= Roberta Sheridan =

American school teacher (c. 1864–1918)

Roberta B. Sheridan (c. 1864–1918) was the first African American public school teacher in a Baltimore City public school.

Sheridan was born in Baltimore County to Daniel and Arietta Sheridan. A graduate of the city's "colored high and grammar school, and colored normal school," Sheridan was appointed as teacher at the Waverly Colored Public School in 1888. Prior to her teaching appointment in Baltimore, Sheridan was employed as a teacher in Baltimore County, during the 1882–1883 and 1887–1888 school years. Her appointment at Waverly quelled seven years of protest over the lack of African-American teachers at the school.

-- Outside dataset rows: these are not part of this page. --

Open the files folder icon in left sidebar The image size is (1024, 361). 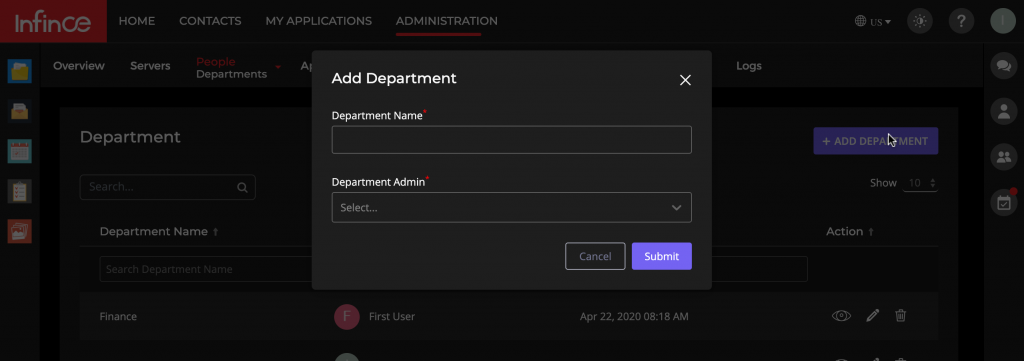[20, 71]
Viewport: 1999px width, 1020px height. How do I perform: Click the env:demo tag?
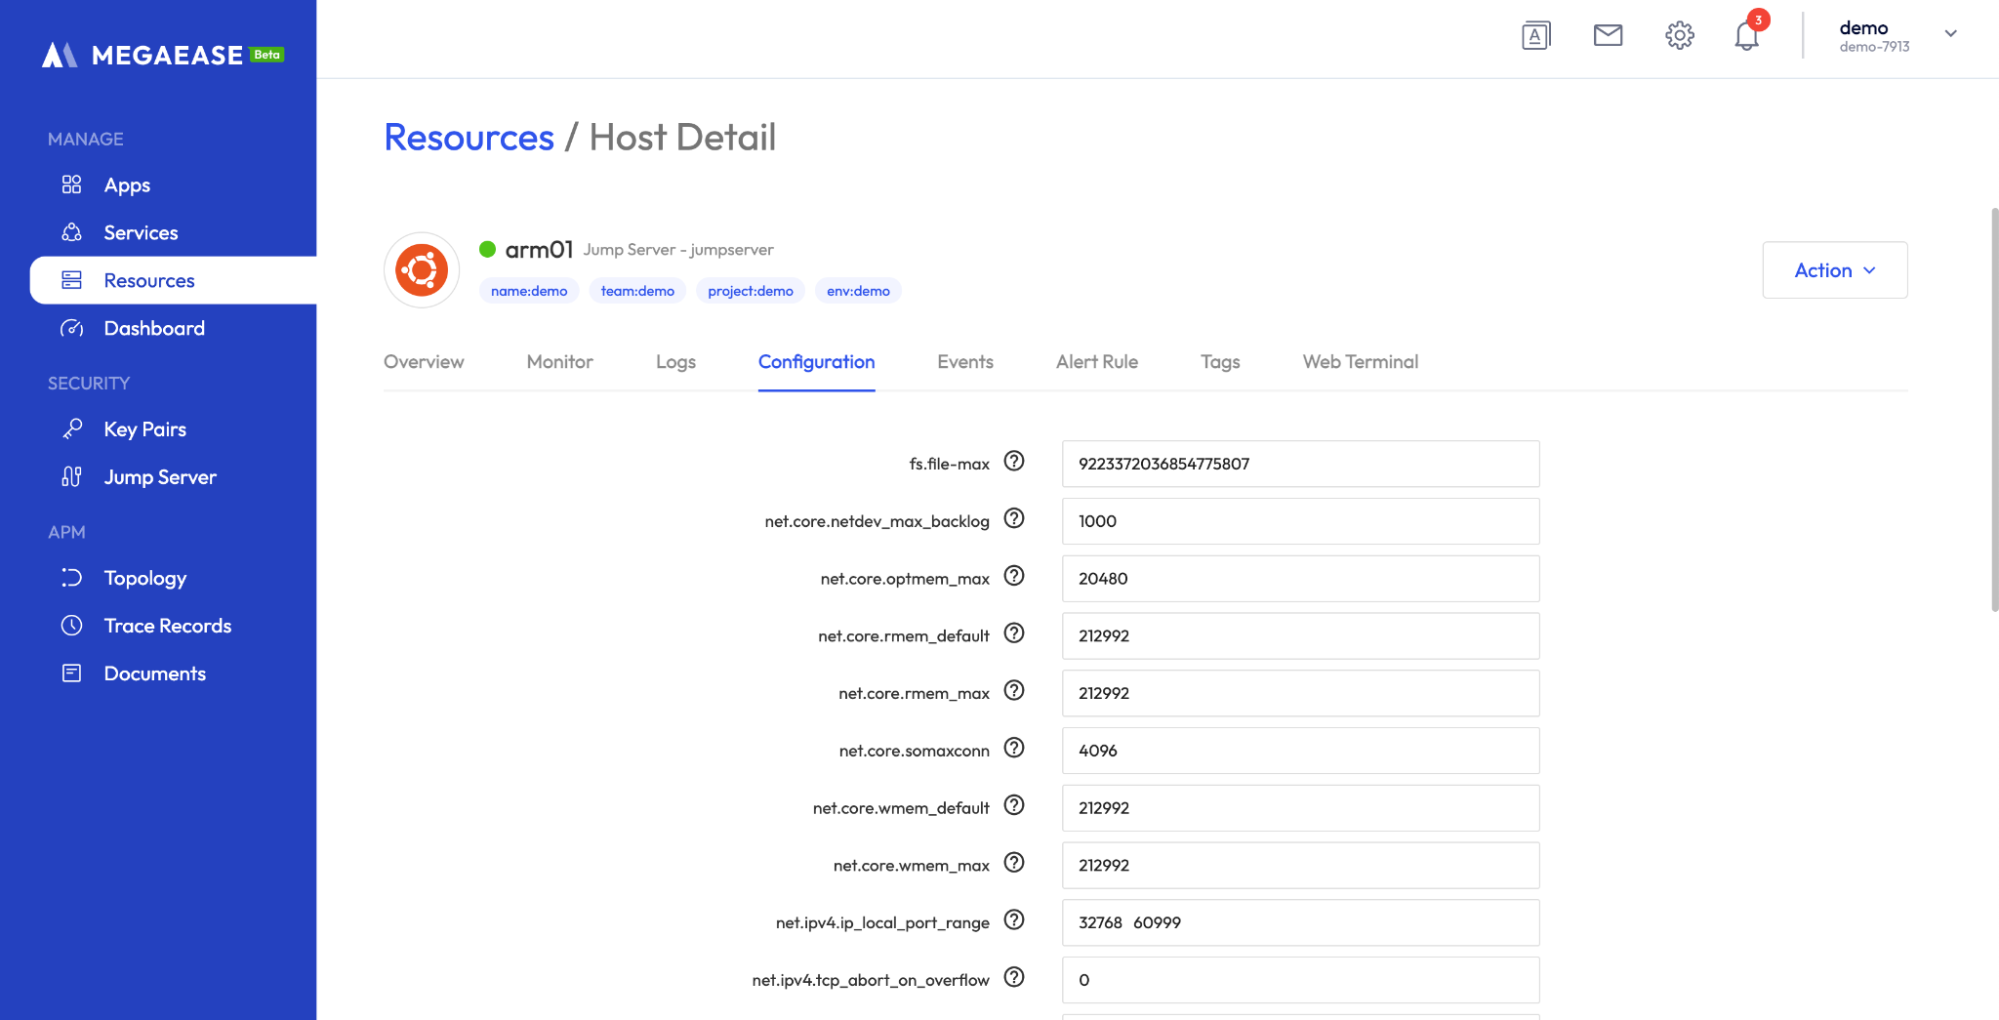click(857, 291)
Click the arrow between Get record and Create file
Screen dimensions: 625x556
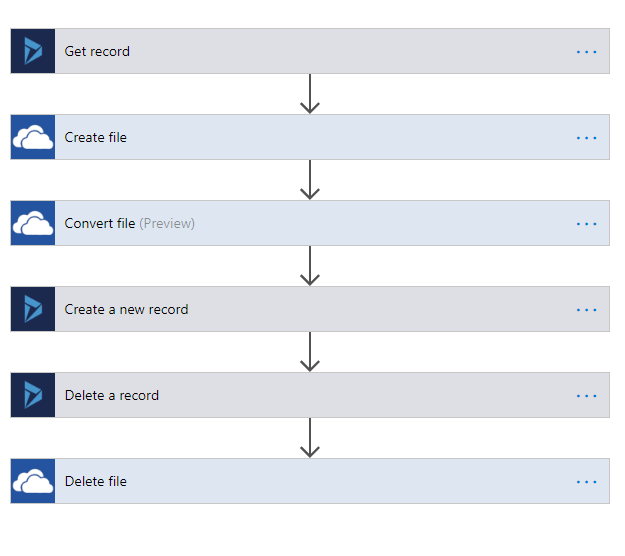310,94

While at Waverly, Sheridan married fellow teacher, George W. Biddle on July 26, 1892. A daughter, Hester Maud Biddle, was born in 1893. The couple separated after two years of marriage after claims of abuse by Sheridan towards Biddle. While Sheridan was denied a divorce twice, Biddle was granted a divorce in 1903 on the grounds of desertion. She began to use her maiden name again and resumed her work as a teacher in Baltimore. From the time of her divorce until her death in 1918 from "natural insufficiency" and "shock," Sheridan lived with her mother and daughter at 1441 North Carey Street in the neighborhood of Sandtown-Winchester.